But today I put my makeup on, tidied up my hair (which the wind promptly untidied again!) and went on a tour of the far North East of Scotland with my wonderful friend Roz acting as hostess, chaperone and driver. She's a star.

We visited the towns of Tain and Dornoch, Dunrobin Castle, and the watery beauties of the Dornoch Firth, Loch Fleet and the Kyle of Sutherland. An amazing day in spring sunshine.

There will be more on my British break soon but I just wanted to share this wonderful news and some photos as proof!

I did feel nervous first thing this morning. After all, it's been a long time. But soon I was back in my stride. I guess going out dressed is a bit like riding a bicycle. Once you have got over the initial nerves and uncertainties, it's something you ease back into readily enough. 

I plan to be out and about next weekend, too.

Rose garden in Tain



Dunrobin Castle

Dornoch Firth

Struie Hill

 Sue x


Friday, 17 May 2024

Checking in, checking out

 Hello blog, just checking in with a short post.

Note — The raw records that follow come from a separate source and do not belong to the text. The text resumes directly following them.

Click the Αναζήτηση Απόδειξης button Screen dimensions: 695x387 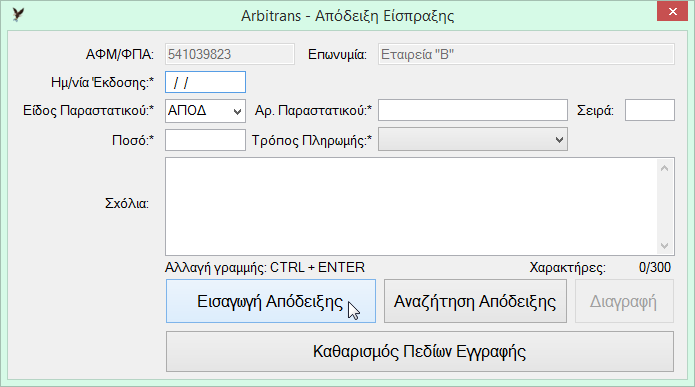pyautogui.click(x=475, y=301)
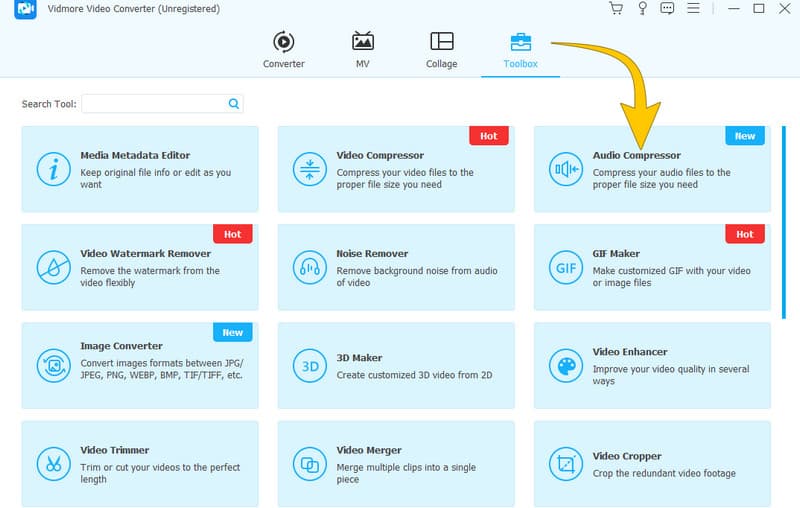
Task: Open the Collage tab
Action: click(x=441, y=49)
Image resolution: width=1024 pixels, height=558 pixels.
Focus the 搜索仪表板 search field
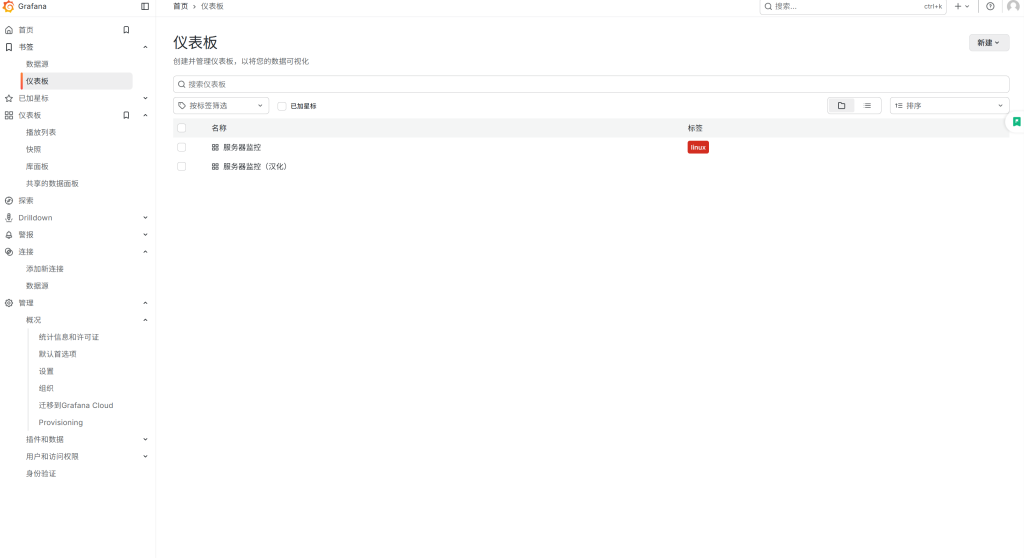click(x=590, y=84)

I had a rotten week last week, hence no posts as planned, but all is well now as I have arrived in Scotland and had a nice 24 hours in Edinburgh followed by arrival in Inverness where I an staying with my friend Roz.

Royal Mile, Edinburgh

We have hired a car and today, being a perfect spring day, we went on a grand tour of the Highlands. Much more detail in due course but I feel a lot more relaxed. Thanks, Roz.

Loch Ness

 Sue x

Thursday, 9 May 2024

Movements: France

 I don't like flying. It's not the flying part itself that annoys me - looking out over the clouds or the land below is amazing - but the way that airport security, services, prices and overall treatment generally leave you with a sense that you are being abused all the time. So for journeys that don't involve travelling across oceans I prefer to take the train. I am on a five week trip, part business, part social, part domestic, and I'll be taking the train much of the time. The train lets you see more and is less cramped.

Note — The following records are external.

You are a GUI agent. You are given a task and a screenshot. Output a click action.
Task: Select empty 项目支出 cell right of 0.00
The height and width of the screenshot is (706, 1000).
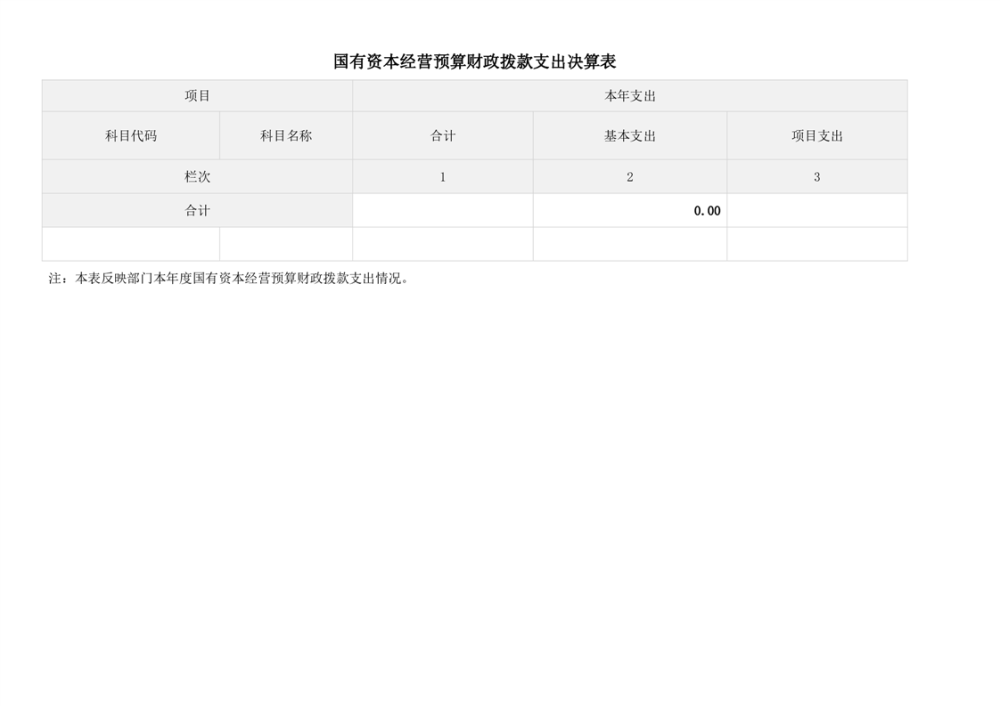coord(817,211)
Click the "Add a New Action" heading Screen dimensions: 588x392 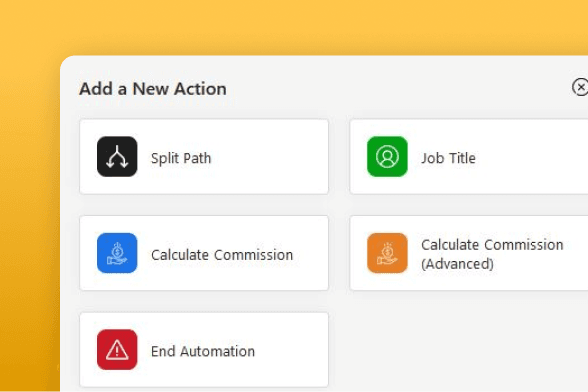tap(153, 89)
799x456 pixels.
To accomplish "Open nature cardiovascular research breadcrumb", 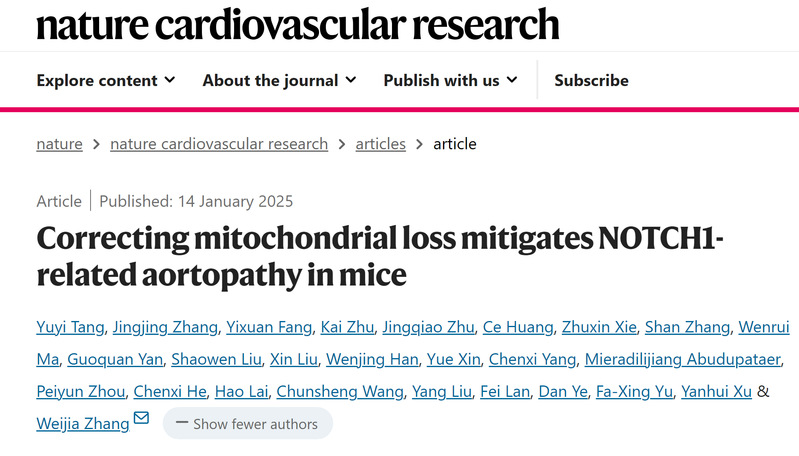I will (x=219, y=143).
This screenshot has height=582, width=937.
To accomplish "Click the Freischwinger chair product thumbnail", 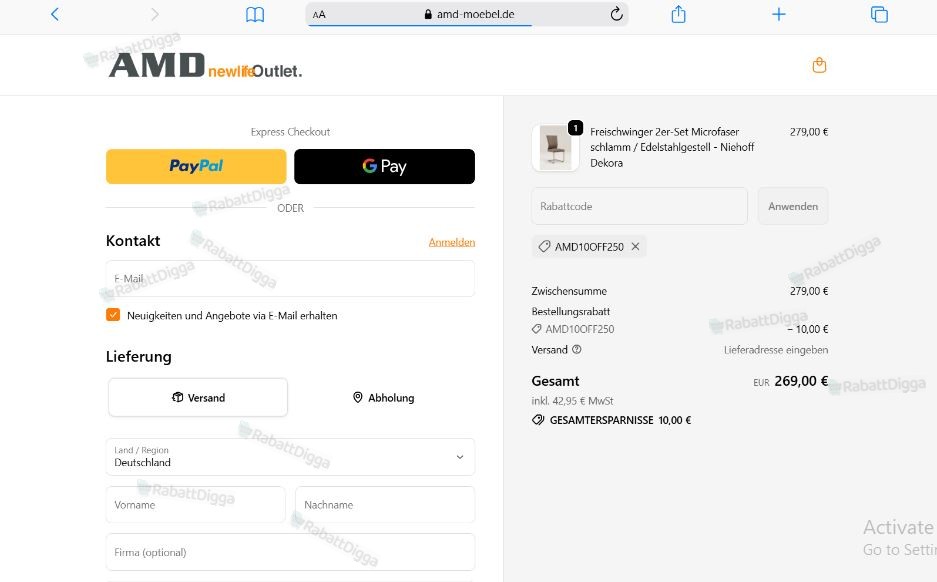I will pyautogui.click(x=555, y=148).

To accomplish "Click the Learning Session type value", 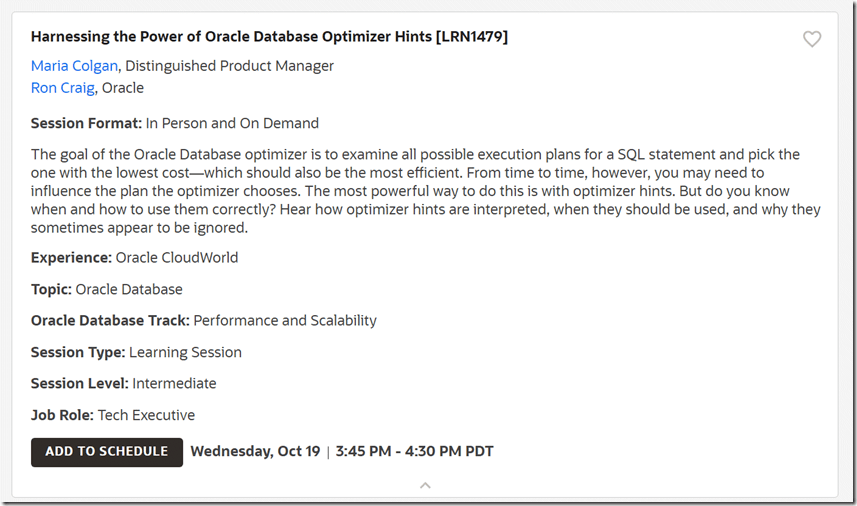I will pos(185,353).
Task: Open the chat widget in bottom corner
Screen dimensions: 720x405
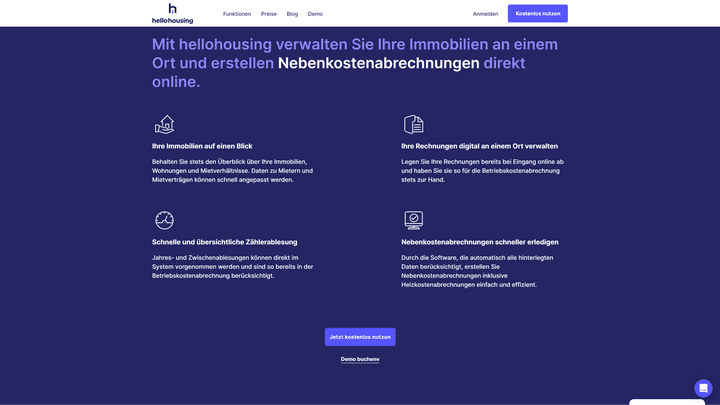Action: [x=703, y=388]
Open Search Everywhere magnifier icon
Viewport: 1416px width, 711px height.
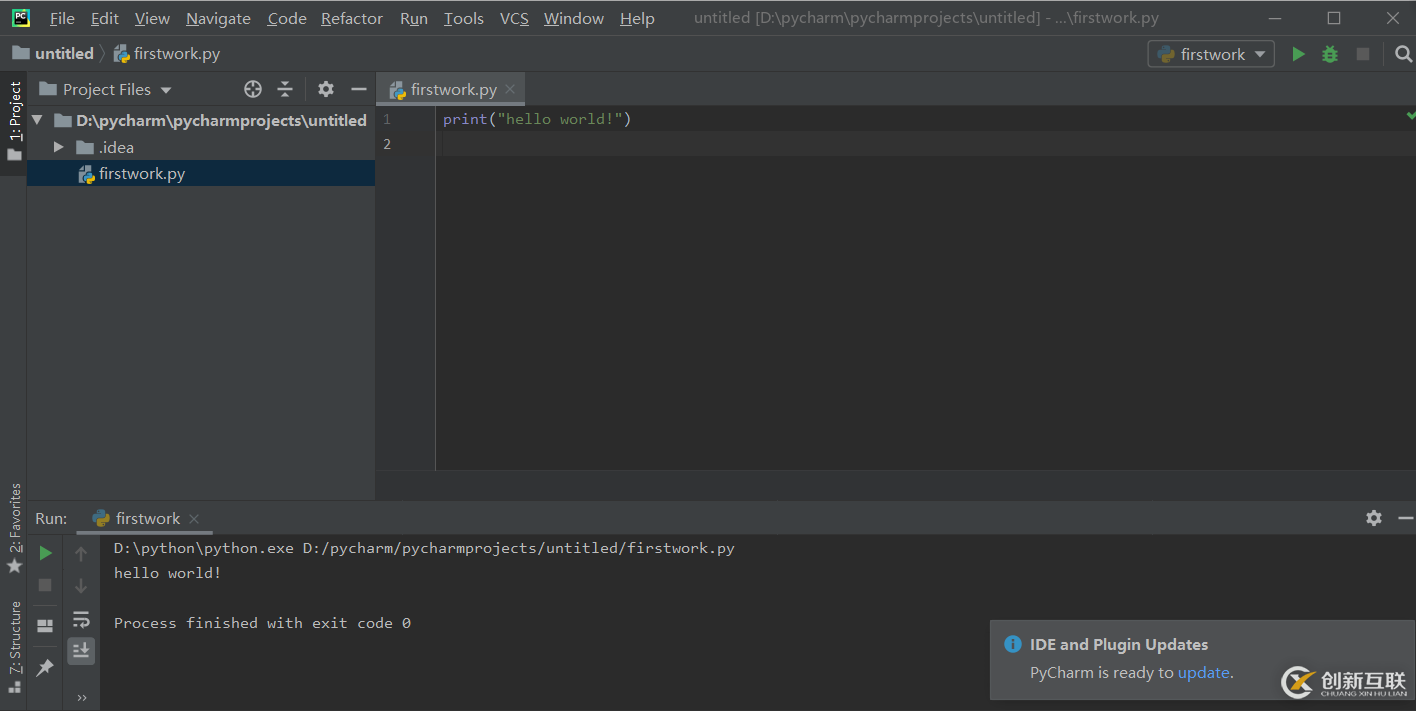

I'll be seeing a lot of friends and family but my companion is Coco Peru and Little Miss Alien that I wrote about a few weeks ago

I set off at the end of April, piling my boy case and my girl case into a taxi to my nearest station at Sanremo, an extraordinary modern structure with platforms buried deep inside a mountain with a long tunnel with four travelators that takes you from the station entrance to the trains. 


 

They say to allow ten minutes to get to the platforms from the taxi rank outside and they're not wrong. You can run it in five if you're fit!

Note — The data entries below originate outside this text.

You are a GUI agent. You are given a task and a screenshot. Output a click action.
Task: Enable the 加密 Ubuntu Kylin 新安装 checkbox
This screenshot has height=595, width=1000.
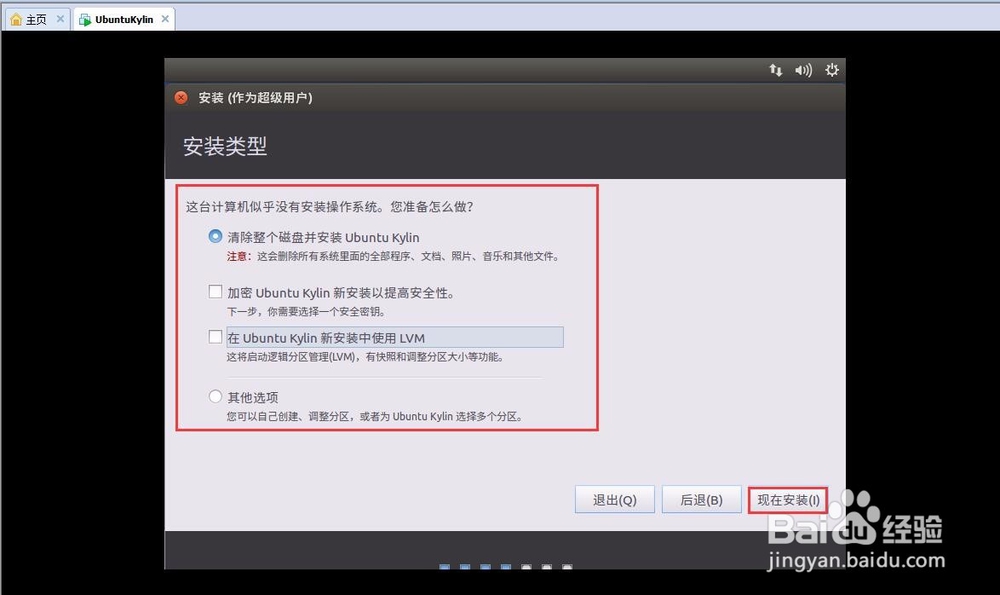pos(214,291)
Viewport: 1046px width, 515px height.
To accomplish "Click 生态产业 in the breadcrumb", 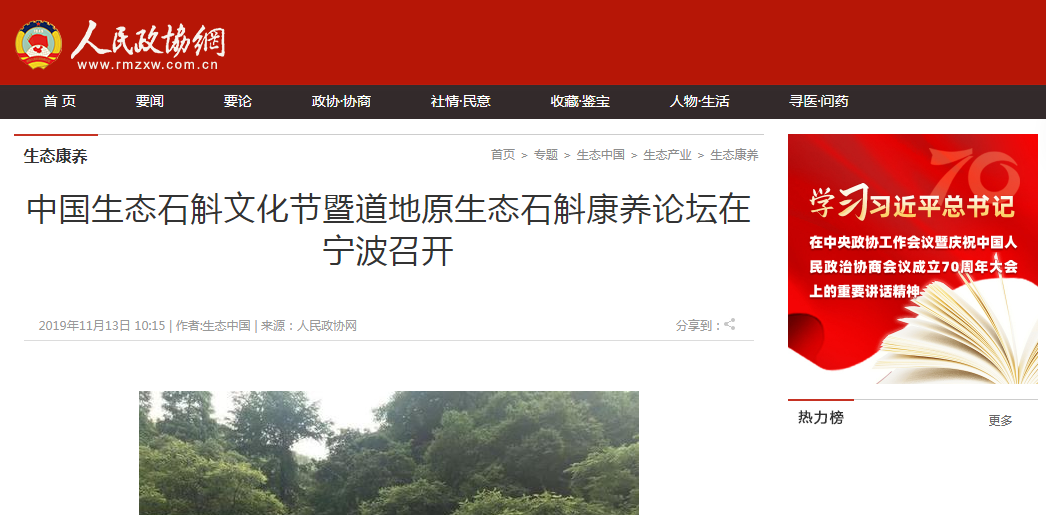I will pos(667,155).
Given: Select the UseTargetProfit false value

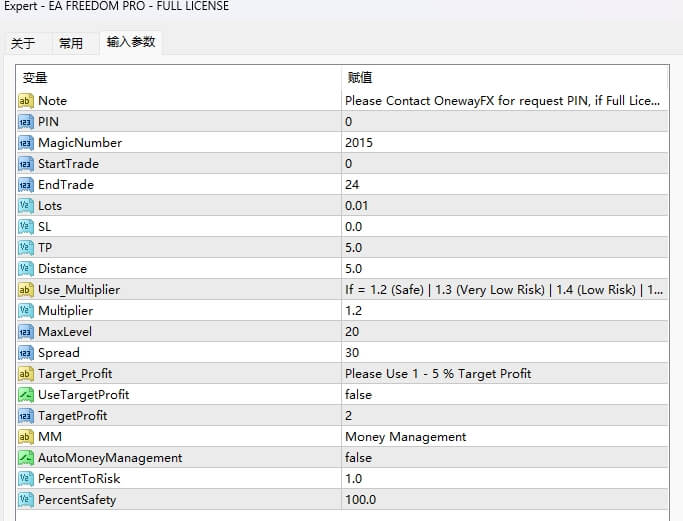Looking at the screenshot, I should coord(358,395).
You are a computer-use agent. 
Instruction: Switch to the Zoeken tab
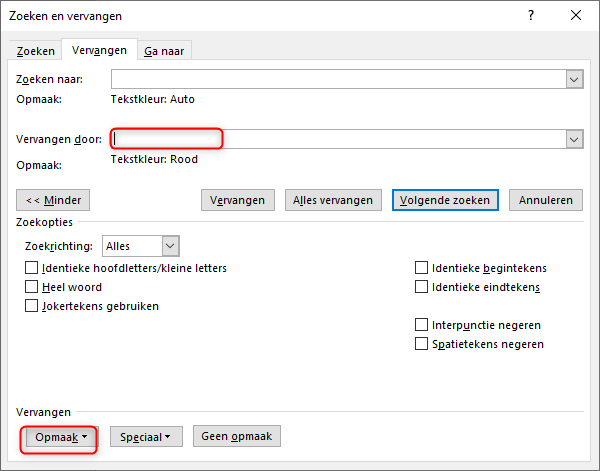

I can get from home in Italy to Britain by train in a day but I prefer to take it gently and so I spent my first night away in Nice. The train journey along the coast from Italy to Nice is one of the most beautiful in the world, trundling along the corniche that overlooks rocky coves and passing through attractive seaside villages like Menton and Beaulieu-sur-Mer, and even the tiny country of Monaco. 

Nice itself is famously attractive with its palms, azure bay and beautiful buildings. It's overpriced, though. But I had chosen my hotel well as it was set back from the street at the end of a leafy drive. I hadn't realised when I booked that the Hotel Oasis had once been occupied by Russian writer Anton Chekhov, for whose plays and short stories I have the great admiration, and is said to be where he wrote one of his most performed works, Three Sisters

Weird modern sculpture to Chekhov in the hotel garden

The morning train to Paris from Nice takes over five and a half hours so I try to get a comfortable seat by the window on the side overlooking the sea as the coast around Antibes, Cannes and Juan-les-Pins is dramatic, with pinnacles of red rock overtopping small coves and jagged headlands. 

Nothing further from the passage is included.